#### Exercise aim
Would you copy out the whole listing exactly as given?

#### Supplied information
++++++++
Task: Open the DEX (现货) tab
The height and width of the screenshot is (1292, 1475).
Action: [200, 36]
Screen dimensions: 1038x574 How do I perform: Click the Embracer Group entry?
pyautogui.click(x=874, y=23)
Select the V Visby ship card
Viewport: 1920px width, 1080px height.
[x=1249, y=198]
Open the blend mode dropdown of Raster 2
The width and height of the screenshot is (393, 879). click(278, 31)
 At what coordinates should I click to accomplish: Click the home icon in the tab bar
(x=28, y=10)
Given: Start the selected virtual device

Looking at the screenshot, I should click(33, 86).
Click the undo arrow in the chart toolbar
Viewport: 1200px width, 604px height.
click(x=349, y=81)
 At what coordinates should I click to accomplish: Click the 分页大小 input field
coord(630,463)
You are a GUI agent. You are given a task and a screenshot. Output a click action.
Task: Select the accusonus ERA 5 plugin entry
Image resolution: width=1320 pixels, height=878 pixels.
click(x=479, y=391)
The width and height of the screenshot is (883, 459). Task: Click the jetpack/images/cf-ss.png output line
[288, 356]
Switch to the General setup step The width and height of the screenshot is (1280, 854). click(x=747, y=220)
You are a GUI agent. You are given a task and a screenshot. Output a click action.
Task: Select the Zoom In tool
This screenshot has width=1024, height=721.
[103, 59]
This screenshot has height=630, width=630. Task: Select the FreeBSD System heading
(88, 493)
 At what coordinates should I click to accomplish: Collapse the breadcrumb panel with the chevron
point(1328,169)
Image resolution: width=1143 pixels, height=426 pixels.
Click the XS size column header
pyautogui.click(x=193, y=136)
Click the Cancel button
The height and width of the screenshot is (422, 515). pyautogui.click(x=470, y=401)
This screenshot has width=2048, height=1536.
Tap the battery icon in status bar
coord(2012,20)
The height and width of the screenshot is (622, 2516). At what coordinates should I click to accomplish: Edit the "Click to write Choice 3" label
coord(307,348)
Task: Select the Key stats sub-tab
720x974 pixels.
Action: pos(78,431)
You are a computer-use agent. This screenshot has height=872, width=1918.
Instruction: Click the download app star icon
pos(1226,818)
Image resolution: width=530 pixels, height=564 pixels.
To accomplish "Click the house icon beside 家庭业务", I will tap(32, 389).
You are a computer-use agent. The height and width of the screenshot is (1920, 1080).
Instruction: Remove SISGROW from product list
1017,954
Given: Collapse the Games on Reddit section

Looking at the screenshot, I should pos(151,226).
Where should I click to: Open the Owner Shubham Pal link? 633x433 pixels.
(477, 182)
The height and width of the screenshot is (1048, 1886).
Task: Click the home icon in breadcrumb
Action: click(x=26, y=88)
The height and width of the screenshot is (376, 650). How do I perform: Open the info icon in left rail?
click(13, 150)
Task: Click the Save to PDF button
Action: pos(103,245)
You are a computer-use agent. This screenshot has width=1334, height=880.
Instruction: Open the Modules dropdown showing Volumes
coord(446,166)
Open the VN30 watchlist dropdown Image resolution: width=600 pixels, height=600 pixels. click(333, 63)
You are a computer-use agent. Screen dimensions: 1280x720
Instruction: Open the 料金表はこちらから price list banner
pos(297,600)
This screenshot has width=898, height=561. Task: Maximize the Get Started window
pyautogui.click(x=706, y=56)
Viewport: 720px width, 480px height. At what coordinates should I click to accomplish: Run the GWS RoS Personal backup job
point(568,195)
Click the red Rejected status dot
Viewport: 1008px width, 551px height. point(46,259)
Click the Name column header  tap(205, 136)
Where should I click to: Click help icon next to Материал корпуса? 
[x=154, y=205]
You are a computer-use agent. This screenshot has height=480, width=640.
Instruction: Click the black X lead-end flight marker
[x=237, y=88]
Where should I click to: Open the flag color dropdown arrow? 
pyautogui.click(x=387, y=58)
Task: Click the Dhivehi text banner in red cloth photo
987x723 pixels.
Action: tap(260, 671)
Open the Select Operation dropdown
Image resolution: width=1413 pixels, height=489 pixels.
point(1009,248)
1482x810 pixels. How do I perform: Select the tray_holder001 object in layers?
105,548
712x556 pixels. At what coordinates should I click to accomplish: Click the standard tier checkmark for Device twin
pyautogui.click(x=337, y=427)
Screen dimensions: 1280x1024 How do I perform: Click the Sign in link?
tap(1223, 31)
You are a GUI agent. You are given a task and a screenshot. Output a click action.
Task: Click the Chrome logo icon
++++++++
#### Task solution
Task: Open the DEX (现货) tab
The height and width of the screenshot is (1292, 1475).
Action: [200, 36]
Screen dimensions: 1038x574 How do I perform: Click the Embracer Group entry?
pyautogui.click(x=874, y=23)
Select the V Visby ship card
Viewport: 1920px width, 1080px height.
[x=1249, y=198]
Open the blend mode dropdown of Raster 2
The width and height of the screenshot is (393, 879). click(278, 31)
 At what coordinates should I click to accomplish: Click the home icon in the tab bar
(x=28, y=10)
Given: Start the selected virtual device

Looking at the screenshot, I should click(33, 86).
Click the undo arrow in the chart toolbar
Viewport: 1200px width, 604px height.
click(x=349, y=81)
 At what coordinates should I click to accomplish: Click the 分页大小 input field
coord(630,463)
You are a GUI agent. You are given a task and a screenshot. Output a click action.
Task: Select the accusonus ERA 5 plugin entry
Image resolution: width=1320 pixels, height=878 pixels.
click(x=479, y=391)
The width and height of the screenshot is (883, 459). Task: Click the jetpack/images/cf-ss.png output line
[288, 356]
Switch to the General setup step The width and height of the screenshot is (1280, 854). click(x=747, y=220)
You are a GUI agent. You are given a task and a screenshot. Output a click action.
Task: Select the Zoom In tool
This screenshot has width=1024, height=721.
[103, 59]
This screenshot has height=630, width=630. Task: Select the FreeBSD System heading
(88, 493)
 At what coordinates should I click to accomplish: Collapse the breadcrumb panel with the chevron
point(1328,169)
Image resolution: width=1143 pixels, height=426 pixels.
Click the XS size column header
pyautogui.click(x=193, y=136)
Click the Cancel button
The height and width of the screenshot is (422, 515). pyautogui.click(x=470, y=401)
This screenshot has width=2048, height=1536.
Tap the battery icon in status bar
coord(2012,20)
The height and width of the screenshot is (622, 2516). At what coordinates should I click to accomplish: Edit the "Click to write Choice 3" label
coord(307,348)
Task: Select the Key stats sub-tab
720x974 pixels.
Action: pos(78,431)
You are a computer-use agent. This screenshot has height=872, width=1918.
Instruction: Click the download app star icon
pos(1226,818)
Image resolution: width=530 pixels, height=564 pixels.
To accomplish "Click the house icon beside 家庭业务", I will tap(32, 389).
You are a computer-use agent. The height and width of the screenshot is (1920, 1080).
Instruction: Remove SISGROW from product list
1017,954
Given: Collapse the Games on Reddit section

Looking at the screenshot, I should pos(151,226).
Where should I click to: Open the Owner Shubham Pal link? 633x433 pixels.
(477, 182)
The height and width of the screenshot is (1048, 1886).
Task: Click the home icon in breadcrumb
Action: click(x=26, y=88)
The height and width of the screenshot is (376, 650). How do I perform: Open the info icon in left rail?
click(13, 150)
Task: Click the Save to PDF button
Action: pos(103,245)
You are a computer-use agent. This screenshot has width=1334, height=880.
Instruction: Open the Modules dropdown showing Volumes
coord(446,166)
Open the VN30 watchlist dropdown Image resolution: width=600 pixels, height=600 pixels. click(333, 63)
You are a computer-use agent. Screen dimensions: 1280x720
Instruction: Open the 料金表はこちらから price list banner
pos(297,600)
This screenshot has width=898, height=561. Task: Maximize the Get Started window
pyautogui.click(x=706, y=56)
Viewport: 720px width, 480px height. At what coordinates should I click to accomplish: Run the GWS RoS Personal backup job
point(568,195)
Click the red Rejected status dot
Viewport: 1008px width, 551px height. point(46,259)
Click the Name column header  tap(205, 136)
Where should I click to: Click help icon next to Материал корпуса? 
[x=154, y=205]
You are a computer-use agent. This screenshot has height=480, width=640.
Instruction: Click the black X lead-end flight marker
[x=237, y=88]
Where should I click to: Open the flag color dropdown arrow? 
pyautogui.click(x=387, y=58)
Task: Click the Dhivehi text banner in red cloth photo
987x723 pixels.
Action: tap(260, 671)
Open the Select Operation dropdown
Image resolution: width=1413 pixels, height=489 pixels.
point(1009,248)
1482x810 pixels. How do I perform: Select the tray_holder001 object in layers?
105,548
712x556 pixels. At what coordinates should I click to accomplish: Click the standard tier checkmark for Device twin
pyautogui.click(x=337, y=427)
Screen dimensions: 1280x1024 How do I perform: Click the Sign in link?
tap(1223, 31)
You are a GUI agent. You are given a task and a screenshot. Output a click action.
Task: Click the Chrome logo icon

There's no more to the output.